Dans un pays longtemps miné par le clientélisme et la culture de l’impunité, la question des collaborateurs du Numéro Un Gabonais est fondamentale. « L’une des gangrènes qui a freiné le développement du Gabon, ce sont les entourages des décideurs », rappelle-t-elle. Un constat lucide, que l’histoire récente confirme amplement : trop souvent, les élites dirigeantes ont été mal conseillées, mal entourées, et par conséquent, mal servies.
Justine Lekogo invite donc le Président de la République à rompre avec ces logiques anciennes. « Vous ne devez rien à personne, si ce n’est au peuple souverain », écrit-elle avec clarté. Pour elle, l’heure n’est plus à la séduction politique, ni aux calculs partisans. L’heure est à l’action patriotique. Et cette action passe, d’abord, par une sélection rigoureuse des femmes et des hommes appelés à l’accompagner dans sa mission de refondation.

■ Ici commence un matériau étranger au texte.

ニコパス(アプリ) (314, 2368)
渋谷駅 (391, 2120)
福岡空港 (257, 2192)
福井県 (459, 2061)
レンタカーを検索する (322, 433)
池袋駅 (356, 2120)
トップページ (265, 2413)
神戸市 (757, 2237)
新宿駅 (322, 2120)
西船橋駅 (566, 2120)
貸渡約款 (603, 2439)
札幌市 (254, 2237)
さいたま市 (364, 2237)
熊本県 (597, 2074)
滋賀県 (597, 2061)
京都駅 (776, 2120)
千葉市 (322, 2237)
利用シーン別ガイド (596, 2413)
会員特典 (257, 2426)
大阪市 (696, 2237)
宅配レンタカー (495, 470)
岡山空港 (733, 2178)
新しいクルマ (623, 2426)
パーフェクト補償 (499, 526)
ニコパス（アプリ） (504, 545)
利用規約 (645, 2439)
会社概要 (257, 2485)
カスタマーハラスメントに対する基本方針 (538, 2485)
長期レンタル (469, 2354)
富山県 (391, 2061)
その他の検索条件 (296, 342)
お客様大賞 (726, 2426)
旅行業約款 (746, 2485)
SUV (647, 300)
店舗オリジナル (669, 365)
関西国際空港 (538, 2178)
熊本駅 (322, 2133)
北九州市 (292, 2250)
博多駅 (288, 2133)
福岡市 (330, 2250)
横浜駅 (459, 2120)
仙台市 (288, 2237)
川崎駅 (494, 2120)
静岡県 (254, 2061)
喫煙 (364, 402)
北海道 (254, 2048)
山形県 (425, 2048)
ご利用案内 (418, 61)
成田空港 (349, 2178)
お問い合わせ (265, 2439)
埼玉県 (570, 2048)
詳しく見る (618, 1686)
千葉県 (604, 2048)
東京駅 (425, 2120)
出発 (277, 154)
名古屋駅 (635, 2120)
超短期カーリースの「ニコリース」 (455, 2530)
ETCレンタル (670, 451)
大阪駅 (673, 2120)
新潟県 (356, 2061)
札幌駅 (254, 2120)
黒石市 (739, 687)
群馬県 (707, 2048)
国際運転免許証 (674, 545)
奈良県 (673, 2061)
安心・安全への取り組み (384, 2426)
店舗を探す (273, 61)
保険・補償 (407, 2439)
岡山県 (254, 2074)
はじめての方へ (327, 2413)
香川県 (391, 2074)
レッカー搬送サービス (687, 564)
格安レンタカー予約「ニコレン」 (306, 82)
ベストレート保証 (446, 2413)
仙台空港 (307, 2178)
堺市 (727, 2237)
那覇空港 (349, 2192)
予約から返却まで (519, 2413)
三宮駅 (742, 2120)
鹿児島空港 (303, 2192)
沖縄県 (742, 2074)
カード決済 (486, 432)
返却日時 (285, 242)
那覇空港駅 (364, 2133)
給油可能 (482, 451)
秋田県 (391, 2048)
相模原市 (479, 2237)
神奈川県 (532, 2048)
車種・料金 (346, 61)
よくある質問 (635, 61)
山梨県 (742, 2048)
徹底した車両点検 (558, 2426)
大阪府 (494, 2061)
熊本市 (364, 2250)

Elle met en garde contre les « opportunistes » qui, déjà, s’organisent pour s’infiltrer dans les arcanes du pouvoir. Ces profils, hier encore à l’origine de résultats médiocres, risquent de recommencer si l’on ne change pas de méthode. « Excellence Monsieur le Président, entourez-vous d’hommes et de femmes intègres, compétents et profondément patriotes », exhorte-t-elle. Autrement dit : place au mérite, à la compétence, et à la probité.
L’enjeu est clair : restaurer la confiance dans les institutions, répondre aux attentes du peuple, et inscrire durablement le Gabon dans la voie de la justice, du développement et de la souveraineté retrouvée.
« L’histoire vous observe ! », conclut-elle. Une phrase lourde de sens, qui sonne comme un avertissement autant qu’un encouragement.